*What the exercise asks*
Copy out the lines of the listing below, from the line with "Image resolution: width=1080" to the line with "This screenshot has width=1652, height=2220.", both included, with no change at all.
*** Opening of Supplied material ***
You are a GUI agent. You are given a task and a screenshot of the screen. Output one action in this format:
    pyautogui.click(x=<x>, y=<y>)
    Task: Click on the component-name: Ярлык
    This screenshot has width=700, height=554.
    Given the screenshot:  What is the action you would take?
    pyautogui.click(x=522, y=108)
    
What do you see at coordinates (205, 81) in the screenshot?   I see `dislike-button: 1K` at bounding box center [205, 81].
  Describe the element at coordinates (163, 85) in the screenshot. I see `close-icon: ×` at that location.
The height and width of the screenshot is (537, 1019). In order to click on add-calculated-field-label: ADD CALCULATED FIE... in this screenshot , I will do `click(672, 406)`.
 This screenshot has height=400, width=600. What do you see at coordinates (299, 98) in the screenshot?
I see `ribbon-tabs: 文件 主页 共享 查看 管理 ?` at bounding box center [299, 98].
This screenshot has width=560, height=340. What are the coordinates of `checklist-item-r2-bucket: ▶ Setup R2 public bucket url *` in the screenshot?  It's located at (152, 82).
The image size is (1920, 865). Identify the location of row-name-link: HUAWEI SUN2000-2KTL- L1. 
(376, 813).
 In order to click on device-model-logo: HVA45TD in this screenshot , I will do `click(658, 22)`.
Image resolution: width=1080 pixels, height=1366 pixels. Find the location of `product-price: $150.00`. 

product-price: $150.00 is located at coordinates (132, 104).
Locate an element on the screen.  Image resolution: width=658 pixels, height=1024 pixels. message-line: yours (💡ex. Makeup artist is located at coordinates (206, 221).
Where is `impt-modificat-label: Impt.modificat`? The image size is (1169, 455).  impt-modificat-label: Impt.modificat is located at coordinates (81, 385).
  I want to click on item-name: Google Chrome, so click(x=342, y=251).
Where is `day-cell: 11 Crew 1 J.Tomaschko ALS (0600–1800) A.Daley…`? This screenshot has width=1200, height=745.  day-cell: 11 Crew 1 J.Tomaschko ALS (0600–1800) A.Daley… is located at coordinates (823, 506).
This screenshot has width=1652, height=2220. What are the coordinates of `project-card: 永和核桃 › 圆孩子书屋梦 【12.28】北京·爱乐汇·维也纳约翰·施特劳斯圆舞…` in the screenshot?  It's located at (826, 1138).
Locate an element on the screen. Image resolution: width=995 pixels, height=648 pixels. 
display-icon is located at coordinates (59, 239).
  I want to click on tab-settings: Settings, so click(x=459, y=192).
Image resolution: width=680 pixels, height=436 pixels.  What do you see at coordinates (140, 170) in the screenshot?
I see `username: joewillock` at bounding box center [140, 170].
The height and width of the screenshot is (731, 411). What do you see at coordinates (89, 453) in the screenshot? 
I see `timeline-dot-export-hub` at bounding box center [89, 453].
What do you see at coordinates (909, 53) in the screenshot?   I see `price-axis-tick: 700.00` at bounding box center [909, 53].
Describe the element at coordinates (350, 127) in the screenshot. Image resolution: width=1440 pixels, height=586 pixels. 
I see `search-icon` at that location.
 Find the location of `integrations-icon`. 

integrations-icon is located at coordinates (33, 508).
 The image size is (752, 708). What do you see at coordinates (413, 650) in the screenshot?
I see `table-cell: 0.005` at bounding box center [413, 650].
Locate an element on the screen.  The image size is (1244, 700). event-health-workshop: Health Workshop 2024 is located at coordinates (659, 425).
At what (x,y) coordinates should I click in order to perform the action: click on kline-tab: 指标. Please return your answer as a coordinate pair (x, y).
*** Close of Supplied material ***
*Response to the task*
Image resolution: width=1080 pixels, height=1366 pixels. Find the location of `product-price: $150.00`. 

product-price: $150.00 is located at coordinates (132, 104).
Locate an element on the screen.  Image resolution: width=658 pixels, height=1024 pixels. message-line: yours (💡ex. Makeup artist is located at coordinates (206, 221).
Where is `impt-modificat-label: Impt.modificat`? The image size is (1169, 455).  impt-modificat-label: Impt.modificat is located at coordinates (81, 385).
  I want to click on item-name: Google Chrome, so click(x=342, y=251).
Where is `day-cell: 11 Crew 1 J.Tomaschko ALS (0600–1800) A.Daley…`? This screenshot has width=1200, height=745.  day-cell: 11 Crew 1 J.Tomaschko ALS (0600–1800) A.Daley… is located at coordinates (823, 506).
This screenshot has width=1652, height=2220. What are the coordinates of `project-card: 永和核桃 › 圆孩子书屋梦 【12.28】北京·爱乐汇·维也纳约翰·施特劳斯圆舞…` in the screenshot?  It's located at (826, 1138).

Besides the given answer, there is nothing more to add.